In a previous post, we talked about query strategies for distributed analytics databases. In Part 2, we’ll explain how to adjust your data storage to take advantage of distributed columnar architectures.

Data Distribution Strategies

Distributing the data based on the date or user_id is another way to make our query faster. With this strategy, worker nodes don’t need to communicate to complete the query. Each either has all of a user’s or date’s data, and that can easily be counted and later combined by the leader node. Usually, this is a big boost to performance.

However, it’s important to keep an eye out for skewed distributions. If the underlying data is skewed, query performance can get dramatically worse.

Here’s our example cluster distributed by user_id:

Example cluster

When a query runs to scan our activity_logs table, node #3 will finish early and node #4 will finish late. This will cause the cluster to waste resources waiting for node #4 to finish, ultimately running queries slower.

Columnar Storage

Distributing the data is only half the solution. How the data is stored also has a huge impact on improving query performance in these analysis databases.

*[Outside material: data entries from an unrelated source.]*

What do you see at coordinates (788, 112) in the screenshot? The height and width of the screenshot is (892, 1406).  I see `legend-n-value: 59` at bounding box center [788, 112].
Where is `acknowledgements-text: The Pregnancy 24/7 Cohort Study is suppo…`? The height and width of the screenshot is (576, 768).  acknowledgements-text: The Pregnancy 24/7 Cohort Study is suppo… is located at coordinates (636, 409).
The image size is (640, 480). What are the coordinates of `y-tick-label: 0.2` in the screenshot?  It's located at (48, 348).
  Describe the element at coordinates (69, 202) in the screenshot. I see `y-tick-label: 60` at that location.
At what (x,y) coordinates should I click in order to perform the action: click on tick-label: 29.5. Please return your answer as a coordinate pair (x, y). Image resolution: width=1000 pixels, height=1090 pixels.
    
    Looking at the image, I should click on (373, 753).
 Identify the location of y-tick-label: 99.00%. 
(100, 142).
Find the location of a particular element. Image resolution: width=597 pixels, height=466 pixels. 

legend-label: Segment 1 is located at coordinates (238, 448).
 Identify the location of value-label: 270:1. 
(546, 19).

In traditional databases like MySQL, a table’s data is stored in a single file:

Single table file

Row data is contiguous, so it’s very fast to select a single row. That’s why this style of storage is great for databases serving websites. The downside is that with common analytics tasks like finding the minimum value of a column, or the sum of a column, you need to read the entire table because all of the data is in one file. That’s why these analytics databases store each column’s data separately:

Column data

Data is split into many files per column. Now finding the minimum value of a column only requires reading that column’s data. Reading less data is the number one way to speed up queries.

Compressing Columns

With each column’s data split into many files, it’s easy to distribute the column’s data around the cluster. And since each file contains the same data type (integers, dates, etc), the data can be compressed:

Compressed data

This 12-row table can be compressed to 3 rows with some metadata! Compression means there is less data to read, making the query even faster.

Sorting Columns

Finally, analytics databases maintain minimum and maximum values for the data in each of these files if you define sort keys:

create table
app_logs sortkey(created_at)
as (...);
When you query based on a sort key column:
select ...
from app_logs
where created_at > '2015-01-10'

The database can skip files it knows don’t have matching data:

Sort keys

And skipping these files means there is less data to read yet again.

Distributed Columnar Databases

Distributing data across commodity hardware and then optimizing the storage of that data are two key features of modern analytics databases. Armed with the knowledge of how they both work, you’ll be able to reorganize your warehouse and queries even faster!